Périnet, Louis
Biographie
Né vers 1799 à Vanault-le-Châtel (Marne), issu d’une famille de propriétaires de la Marne et « très avantageusement connue », précisait Périnet lui-même. Marchand de vin. Il s’illustra à la Grève. Il ne fit aucune demande devant la Commission des récompenses nationales. Il sollicita, auprès du ministre des Finances, une perception rurale dans un des trois départements de la Marne, de la Meuse ou des Ardennes. Sa demande était apostillée par le vicomte Tirlet, député de la Marne et par Bory de Saint-Vincent, colonel d’état-major, membre de l’Académie des sciences, qui qualifiait Périnet « d’honnête garçon, élevé dans les meilleurs principes par d’honnêtes parents » et précisait qu’il l’avait vu « dans les mémorables journées de Juillet combattre avec courage à l’Hôtel de ville pour la cause de la liberté.
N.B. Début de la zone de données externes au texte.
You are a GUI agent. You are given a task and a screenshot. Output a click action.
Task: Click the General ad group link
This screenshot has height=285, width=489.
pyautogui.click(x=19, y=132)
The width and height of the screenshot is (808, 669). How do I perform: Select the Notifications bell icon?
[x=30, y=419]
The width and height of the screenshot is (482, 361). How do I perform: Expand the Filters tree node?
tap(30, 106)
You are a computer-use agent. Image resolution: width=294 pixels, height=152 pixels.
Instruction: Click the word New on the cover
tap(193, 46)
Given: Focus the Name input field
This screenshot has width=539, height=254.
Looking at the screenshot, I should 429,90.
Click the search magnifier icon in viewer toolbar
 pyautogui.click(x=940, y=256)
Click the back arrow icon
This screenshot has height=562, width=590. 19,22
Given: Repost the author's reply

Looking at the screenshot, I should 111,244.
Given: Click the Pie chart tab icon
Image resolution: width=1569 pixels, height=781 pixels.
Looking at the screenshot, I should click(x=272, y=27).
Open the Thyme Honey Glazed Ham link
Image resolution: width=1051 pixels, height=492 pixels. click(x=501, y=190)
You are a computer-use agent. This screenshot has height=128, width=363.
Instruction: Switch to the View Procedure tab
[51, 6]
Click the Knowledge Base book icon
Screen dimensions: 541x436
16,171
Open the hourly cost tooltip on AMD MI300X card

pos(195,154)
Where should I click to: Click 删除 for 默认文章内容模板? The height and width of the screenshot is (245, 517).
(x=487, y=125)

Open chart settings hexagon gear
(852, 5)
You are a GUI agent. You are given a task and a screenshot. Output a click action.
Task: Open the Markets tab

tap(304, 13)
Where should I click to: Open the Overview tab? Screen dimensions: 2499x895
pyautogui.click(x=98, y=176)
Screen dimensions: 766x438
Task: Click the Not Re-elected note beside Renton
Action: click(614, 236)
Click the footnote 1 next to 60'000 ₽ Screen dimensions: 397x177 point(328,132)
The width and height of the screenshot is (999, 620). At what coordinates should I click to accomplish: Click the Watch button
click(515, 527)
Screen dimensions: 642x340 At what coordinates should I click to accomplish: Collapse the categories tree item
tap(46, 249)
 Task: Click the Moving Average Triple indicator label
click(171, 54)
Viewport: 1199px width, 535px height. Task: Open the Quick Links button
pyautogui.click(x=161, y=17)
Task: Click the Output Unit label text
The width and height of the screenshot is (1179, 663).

Il y a courageusement exposé sa vie ». Il déposa un dossier à la Commission des Réclamants ([ancien] IIe arrondissement), sise 10, rue Bourg-Labbé puis 6, rue Dalayrac, afin d’obtenir la Croix de Juillet. Il joignait plusieurs certificats à sa demande. Le premier certificat, ainsi rédigé : « Je, soussigné, déclare que j’ai rencontré M Louis Périnet dans les célèbres et glorieuses journées des mercredi et jeudi (27 et 28 juillet 1830) au feu et qu’il s’y est distingué par son zèle, son adresse et son courage. Il s’est montré notamment à la prise de l’Hôtel de ville de Paris. Lorsque j’y rentrai, dans la soirée du jeudi pour voir si M. de Lafayette y était arrivé, je l’y trouvai encore, ainsi que le vendredi faisant toujours la garde. Il n’a pas quitté ce poste d’honneur tant que la présence des braves y a été nécessaire. » Signé, le 20 août 1830 : Bory de Saint-Vincent, colonel d’état-major, membre de l’Académie des sciences, demeurant 6, rue de Bussy. Le deuxième certificat, ainsi rédigé : « Le général Dufour, commandant (sic) de la Légion d’honneur, s’empresse de donner des preuves de satisfaction du zèle et de l’honorable titre de Français qu’a si bien mérité M. Louis Périnet dans les journées des 27, 28 et 29 juillet. » Signé, le 20 août 1830 : général Dufour (voir ce nom). Le 14 décembre 1833, il retira les pièces qu’il avait confiées à cette Commission, liquida son dossier et paya les quatre-vingt-cinq centimes de frais de liquidation. Il demeurait 3, rue de Provence en 1831. Archives de la préfecture de police AA 407.